Buffet hasn't been relevant in twenty years. Remove Apple from its holdings and you have a very bad ten year track record.
Buffett not buffet.
BRK-A closed at $116,700/share on 8/16/2010 and closed at $316,251/share yesterday. This works out to 10.5% compounded annually over the ten-year period.
I'm not sure how 10.5% compounded annually can be interpreted to constitute a "very bad ten year track record", a "somewhat bad ten year track record", or even a "little bit bad ten year track record".
There are three people responsible for portfolio investments at BRK, two of which are "new" investment managers who have been there for about ten years and who each manage a portfolio in the very low eleven figures (double-digit billions). Buffett manages the rest of the portfolio (triple digit billions). There are lots of other managers, but these manage individual business units rather than investment portfolios. There is no large staff of security analysts.

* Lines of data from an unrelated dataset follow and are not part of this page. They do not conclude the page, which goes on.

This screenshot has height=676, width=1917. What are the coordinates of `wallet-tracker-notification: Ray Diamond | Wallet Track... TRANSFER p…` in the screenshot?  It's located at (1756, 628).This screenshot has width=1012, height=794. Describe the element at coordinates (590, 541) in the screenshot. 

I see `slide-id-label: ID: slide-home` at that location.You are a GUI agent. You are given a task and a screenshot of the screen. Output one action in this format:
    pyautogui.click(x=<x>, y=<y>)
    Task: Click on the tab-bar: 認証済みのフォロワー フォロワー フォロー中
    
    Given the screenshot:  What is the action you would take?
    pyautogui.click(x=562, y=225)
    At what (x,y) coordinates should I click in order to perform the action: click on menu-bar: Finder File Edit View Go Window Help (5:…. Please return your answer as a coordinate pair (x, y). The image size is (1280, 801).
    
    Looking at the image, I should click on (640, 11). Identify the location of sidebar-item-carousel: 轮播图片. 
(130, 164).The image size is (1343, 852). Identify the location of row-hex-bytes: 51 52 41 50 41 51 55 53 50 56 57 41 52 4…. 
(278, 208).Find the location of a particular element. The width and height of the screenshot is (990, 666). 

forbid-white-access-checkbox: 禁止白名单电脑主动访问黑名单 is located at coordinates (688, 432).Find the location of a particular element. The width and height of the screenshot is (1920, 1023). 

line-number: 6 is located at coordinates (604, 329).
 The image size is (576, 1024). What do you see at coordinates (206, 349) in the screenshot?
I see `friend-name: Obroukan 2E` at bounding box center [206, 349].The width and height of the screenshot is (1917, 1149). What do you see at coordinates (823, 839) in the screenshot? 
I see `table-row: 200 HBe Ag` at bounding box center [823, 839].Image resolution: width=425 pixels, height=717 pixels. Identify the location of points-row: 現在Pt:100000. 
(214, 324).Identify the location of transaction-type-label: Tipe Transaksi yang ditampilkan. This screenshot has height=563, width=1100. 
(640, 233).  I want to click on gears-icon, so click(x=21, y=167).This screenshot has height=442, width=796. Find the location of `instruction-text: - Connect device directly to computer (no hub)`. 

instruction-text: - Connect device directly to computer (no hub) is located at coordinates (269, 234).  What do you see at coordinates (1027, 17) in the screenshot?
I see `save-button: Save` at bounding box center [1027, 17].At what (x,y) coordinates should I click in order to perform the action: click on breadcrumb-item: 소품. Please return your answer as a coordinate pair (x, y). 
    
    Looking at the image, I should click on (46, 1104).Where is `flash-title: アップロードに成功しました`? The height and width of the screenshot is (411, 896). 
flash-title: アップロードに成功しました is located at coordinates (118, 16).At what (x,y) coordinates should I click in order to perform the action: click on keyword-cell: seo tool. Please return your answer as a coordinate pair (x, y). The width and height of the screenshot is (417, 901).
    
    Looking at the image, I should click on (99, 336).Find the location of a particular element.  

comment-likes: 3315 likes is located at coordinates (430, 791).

The Barrick position is a relatively small one, and therefore almost certainly selected by one of the "new" investment managers and not by Buffett himself. BRK doesn't disclose which portfolio manager is buying or selling which security. The "new" investment managers have no obligation to discuss any purchase or sale with Buffett in advance, although there is a short list of securities which they are not allowed to own due to potential real or perceived conflicts of interest.
For those who are interested and analytically inclined, trying to figure out what the portfolio manager is seeing in Barrick would be an interesting exercise. This may or may not end up being a good investment, and the verdict cannot be issued until the position has been sold and the check has cleared, which may be years or decades from now.